▸ **Aim of the exercise**:
The lines to be extracted begin at the line containing "Given: Click the Next button" and end at the last line of the data below; copy them exactly and leave out the pictures.

▸ **Listed entries**:
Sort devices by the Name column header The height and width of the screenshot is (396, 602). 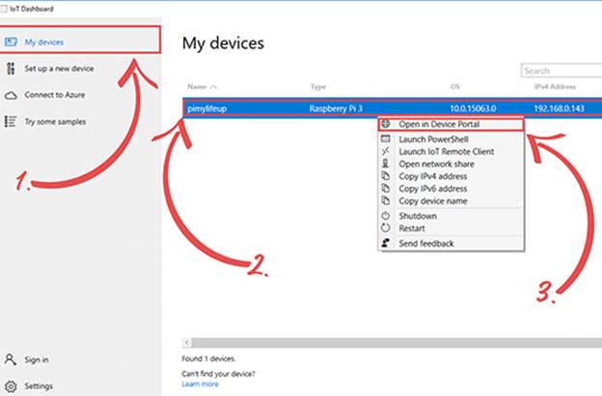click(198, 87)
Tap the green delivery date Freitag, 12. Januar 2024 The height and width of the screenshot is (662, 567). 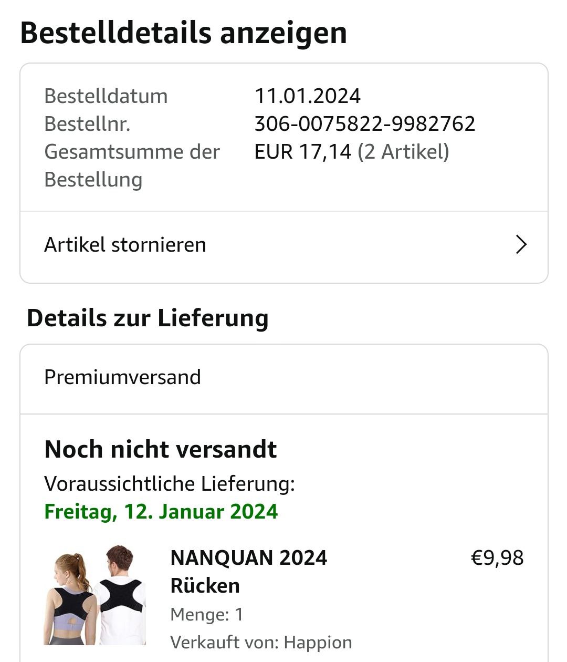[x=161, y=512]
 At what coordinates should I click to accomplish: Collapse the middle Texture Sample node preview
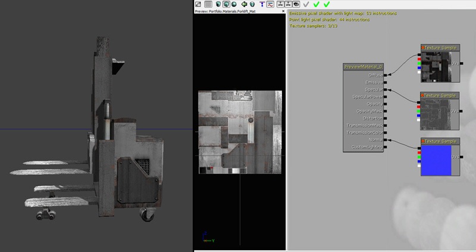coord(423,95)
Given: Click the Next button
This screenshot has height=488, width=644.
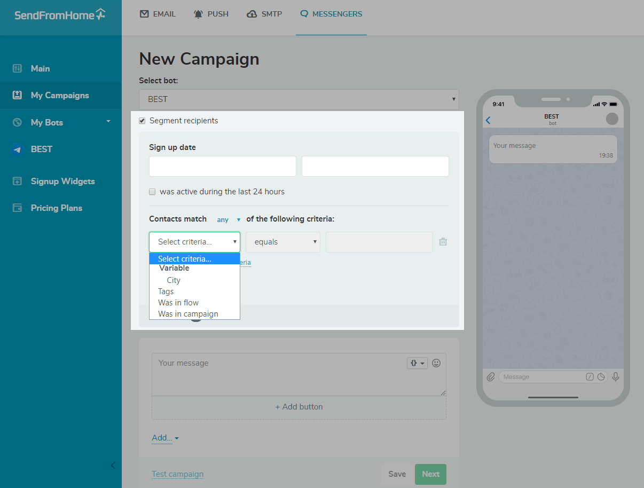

▸ **Task solution**:
Given: Click the Next button
This screenshot has height=488, width=644.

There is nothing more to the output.